Advanced Database Systems “GGLE PROJECT”


Part 2




Felix Hageloh  ID: 0425257

Roberto Valenti ID: 0493198


Fragmented Schema Design


For our distributed system we decided on using a horizontal fragmentation as we though it is best suited for this kind of application. Since most queries in a search engine involve scanning through a vast number of urls, we gain the most speed if divide this big set into smaller chunks and scan in parallel. Since our urls are stored in three different columns (domain, path and page) one could argue that we could also split vertical and do column scans in parallel. However, each fragment would still have to scan over to total number of entries, plus we have more overhead shipping information, like which domain belongs to which entry. Also if we were to build serious system with many fragments, we could only have as many fragments as we have columns, but ideally we should have many more than that, so horizontal fragmentation seems to be the best solution.

 

Our fragmented scheme is fairly simple: All Entries are split in a round robin fashion over the two fragments, so all entries with an even id land on one segment and all odd ones on the other. All links are placed on the same fragment as the entry they originate from. Another (maybe better) derived fragmentation would be to place the links together with the entry that they link to, but that would leave the question where to put the links that don’t have a matching entry.

 

Our tables have thus exactly the same structure as for the last assignment and can be found in the file schema.sql. To avoid confusion we also had two differently named dbfarms (ggle_1 and ggl_2) and originally also had two differently named schemas (again ggl1 and ggl2) on each corresponding db. However, the performance history doesn’t seem to work if not inside the sys schema, so we placed our tables there instead.

 

Fragmented Query Design


For each query, we give the original query and then the design for executing it on our distributed system. The implementation of the queries can be found in the directory ./Queries


Query 1:

 

 

SELECT EntryId, URL

      FROM Entry

      WHERE url = "http://www.php.net/index.php";

 

This is a very simple one, because we can just run the same query on both fragments in parallel and combine the result in any manner, since no sorting or grouping is required.

 

 

Query 2:

 

SELECT URL

      FROM Entry

      WHERE LOWER(Domain) LIKE "%math%"  OR LOWER(Path) LIKE "%math%"
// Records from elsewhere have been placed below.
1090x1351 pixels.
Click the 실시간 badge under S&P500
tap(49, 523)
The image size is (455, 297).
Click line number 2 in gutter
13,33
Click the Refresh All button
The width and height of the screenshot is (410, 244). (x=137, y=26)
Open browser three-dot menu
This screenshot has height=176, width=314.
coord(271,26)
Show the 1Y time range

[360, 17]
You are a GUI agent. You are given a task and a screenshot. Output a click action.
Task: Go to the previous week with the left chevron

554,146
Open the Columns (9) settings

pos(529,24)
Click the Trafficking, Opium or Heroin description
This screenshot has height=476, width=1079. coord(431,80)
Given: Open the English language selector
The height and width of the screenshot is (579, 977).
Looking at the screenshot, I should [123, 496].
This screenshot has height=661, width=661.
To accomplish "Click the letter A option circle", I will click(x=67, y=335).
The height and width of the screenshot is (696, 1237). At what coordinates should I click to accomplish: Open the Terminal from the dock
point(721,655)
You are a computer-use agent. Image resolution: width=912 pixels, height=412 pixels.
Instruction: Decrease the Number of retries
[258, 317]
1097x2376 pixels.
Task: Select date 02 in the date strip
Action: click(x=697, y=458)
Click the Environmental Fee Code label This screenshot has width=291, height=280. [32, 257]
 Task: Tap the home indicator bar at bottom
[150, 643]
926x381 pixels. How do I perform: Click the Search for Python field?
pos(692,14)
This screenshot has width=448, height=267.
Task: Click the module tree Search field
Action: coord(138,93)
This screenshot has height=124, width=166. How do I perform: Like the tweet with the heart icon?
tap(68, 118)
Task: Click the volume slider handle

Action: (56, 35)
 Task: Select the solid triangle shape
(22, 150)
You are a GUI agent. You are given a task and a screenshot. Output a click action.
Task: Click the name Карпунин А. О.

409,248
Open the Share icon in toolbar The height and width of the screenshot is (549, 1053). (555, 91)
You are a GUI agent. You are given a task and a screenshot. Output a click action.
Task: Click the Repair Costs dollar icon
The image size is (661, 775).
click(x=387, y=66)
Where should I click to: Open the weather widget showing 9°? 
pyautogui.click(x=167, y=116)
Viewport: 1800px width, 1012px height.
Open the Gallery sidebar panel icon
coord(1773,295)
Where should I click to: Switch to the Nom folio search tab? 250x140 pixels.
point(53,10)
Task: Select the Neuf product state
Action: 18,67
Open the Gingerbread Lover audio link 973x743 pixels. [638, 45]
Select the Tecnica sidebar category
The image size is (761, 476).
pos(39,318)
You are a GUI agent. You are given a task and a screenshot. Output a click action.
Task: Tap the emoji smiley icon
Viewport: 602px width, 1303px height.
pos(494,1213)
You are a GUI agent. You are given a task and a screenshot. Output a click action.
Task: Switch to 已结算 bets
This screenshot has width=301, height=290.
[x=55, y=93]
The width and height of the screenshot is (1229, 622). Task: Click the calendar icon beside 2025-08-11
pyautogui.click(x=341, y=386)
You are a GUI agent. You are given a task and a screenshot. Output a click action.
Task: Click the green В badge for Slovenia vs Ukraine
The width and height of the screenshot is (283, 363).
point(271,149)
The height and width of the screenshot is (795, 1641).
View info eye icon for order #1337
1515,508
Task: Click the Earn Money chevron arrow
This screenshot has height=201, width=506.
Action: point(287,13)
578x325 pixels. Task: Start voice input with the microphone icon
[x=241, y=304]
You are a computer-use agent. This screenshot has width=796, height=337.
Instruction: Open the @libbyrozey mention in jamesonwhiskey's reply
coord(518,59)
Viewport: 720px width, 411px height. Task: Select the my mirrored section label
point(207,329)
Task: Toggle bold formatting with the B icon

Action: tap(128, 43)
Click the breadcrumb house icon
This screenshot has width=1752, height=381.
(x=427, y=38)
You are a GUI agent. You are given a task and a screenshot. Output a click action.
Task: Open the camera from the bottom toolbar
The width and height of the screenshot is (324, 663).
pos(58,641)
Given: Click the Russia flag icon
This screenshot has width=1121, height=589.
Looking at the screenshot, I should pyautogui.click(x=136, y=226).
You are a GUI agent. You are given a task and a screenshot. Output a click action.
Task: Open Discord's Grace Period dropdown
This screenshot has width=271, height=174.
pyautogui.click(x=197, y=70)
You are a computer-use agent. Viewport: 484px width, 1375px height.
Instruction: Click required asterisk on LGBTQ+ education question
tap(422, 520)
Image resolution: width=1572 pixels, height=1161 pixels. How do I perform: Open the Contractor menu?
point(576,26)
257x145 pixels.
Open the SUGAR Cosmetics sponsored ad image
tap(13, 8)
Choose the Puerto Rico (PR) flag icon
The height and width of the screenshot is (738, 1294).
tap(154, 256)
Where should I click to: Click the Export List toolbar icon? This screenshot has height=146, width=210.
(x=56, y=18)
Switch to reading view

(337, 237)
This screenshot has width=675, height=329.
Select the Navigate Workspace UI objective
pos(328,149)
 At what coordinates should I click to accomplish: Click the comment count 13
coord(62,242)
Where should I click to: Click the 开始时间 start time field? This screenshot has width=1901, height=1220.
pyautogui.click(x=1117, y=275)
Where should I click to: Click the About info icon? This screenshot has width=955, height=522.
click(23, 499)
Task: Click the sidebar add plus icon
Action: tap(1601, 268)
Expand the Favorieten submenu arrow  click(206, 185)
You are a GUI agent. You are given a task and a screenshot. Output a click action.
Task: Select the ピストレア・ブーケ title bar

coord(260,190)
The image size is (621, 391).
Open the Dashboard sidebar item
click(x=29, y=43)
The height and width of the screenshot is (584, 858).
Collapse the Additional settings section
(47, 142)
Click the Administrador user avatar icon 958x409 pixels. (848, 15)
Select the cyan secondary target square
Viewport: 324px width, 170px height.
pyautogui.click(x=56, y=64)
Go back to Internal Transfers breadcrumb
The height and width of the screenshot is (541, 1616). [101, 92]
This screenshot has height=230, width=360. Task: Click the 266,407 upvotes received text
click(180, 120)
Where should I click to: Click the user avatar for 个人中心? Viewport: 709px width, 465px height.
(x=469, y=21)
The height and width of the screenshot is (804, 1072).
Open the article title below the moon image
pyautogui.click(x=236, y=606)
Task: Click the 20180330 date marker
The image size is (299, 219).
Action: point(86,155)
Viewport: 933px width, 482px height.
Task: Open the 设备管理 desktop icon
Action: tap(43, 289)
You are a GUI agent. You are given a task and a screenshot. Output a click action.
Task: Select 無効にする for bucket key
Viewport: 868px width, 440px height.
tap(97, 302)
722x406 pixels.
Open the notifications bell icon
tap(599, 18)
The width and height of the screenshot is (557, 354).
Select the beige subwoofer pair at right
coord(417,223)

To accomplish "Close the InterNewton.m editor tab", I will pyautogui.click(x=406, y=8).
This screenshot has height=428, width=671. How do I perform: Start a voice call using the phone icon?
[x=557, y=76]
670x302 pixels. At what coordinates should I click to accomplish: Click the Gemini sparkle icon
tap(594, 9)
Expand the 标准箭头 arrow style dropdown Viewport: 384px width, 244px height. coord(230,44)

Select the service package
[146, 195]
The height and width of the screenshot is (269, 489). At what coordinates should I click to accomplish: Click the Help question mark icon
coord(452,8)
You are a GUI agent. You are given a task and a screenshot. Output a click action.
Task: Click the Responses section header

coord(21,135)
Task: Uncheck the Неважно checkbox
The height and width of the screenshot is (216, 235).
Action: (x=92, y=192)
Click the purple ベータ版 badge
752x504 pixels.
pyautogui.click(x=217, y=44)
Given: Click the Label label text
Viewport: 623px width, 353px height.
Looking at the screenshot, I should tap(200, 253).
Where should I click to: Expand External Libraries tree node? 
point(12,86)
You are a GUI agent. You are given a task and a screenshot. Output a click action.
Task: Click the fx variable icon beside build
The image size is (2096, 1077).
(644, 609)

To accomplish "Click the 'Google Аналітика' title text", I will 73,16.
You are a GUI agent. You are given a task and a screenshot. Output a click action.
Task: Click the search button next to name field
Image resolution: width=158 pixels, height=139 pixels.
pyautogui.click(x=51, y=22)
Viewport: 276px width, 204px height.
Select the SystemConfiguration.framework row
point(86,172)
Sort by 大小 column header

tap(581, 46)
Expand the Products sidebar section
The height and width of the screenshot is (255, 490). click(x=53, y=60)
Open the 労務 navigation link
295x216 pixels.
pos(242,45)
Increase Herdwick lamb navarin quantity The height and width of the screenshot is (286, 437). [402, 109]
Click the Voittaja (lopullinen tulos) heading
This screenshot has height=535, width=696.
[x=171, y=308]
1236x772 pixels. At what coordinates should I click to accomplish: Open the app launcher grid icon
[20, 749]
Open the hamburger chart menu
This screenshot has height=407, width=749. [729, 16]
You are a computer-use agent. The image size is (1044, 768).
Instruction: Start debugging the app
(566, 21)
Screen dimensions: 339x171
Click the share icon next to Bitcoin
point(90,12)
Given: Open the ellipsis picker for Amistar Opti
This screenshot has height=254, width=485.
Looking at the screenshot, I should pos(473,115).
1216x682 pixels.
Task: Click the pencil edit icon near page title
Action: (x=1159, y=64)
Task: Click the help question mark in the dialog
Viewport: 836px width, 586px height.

            OR LOWER(Page) LIKE "%math%";

 

Same as query 1.

 

Query 3:


SELECT COUNT(*) FROM Entry UNION SELECT COUNT(*) FROM Link;

 

Similar as 1 and 2, but here we need to sum the result for each row once it is returned. This is done inside Java.

 

Query 4:

 

SELECT E.Domain, COUNT(L.Entry) AS Number_of_links

      FROM Entry E, Link L

      WHERE L.Entry = EntryId

      GROUP BY E.Domain

      HAVING E.Domain = "http://www.php.net";

 

This one gets more complicated. It is a join, but we don’t need to ship any data between the two fragments, because of our derived fragmentation. However, we have to worry about the grouping. Again we can do this inside Java. When the results arrive from both fragments, we put all results from one fragment into a hash table using the domain as key. Then for each result of the second fragment we have to check if the domain already exists in the hash table. If so, we add the counted links to the existing entry; if not we simply add the row to the hash.

 

Query 5:

 

SELECT U.URL, COUNT(LinksTo) As num_linked_from

      FROM Entry U, Link L

      WHERE U.EntryId = L.LinksTo AND (LOWER(U.Domain) LIKE "%math%" 

            OR LOWER(U.Path) LIKE "%math%"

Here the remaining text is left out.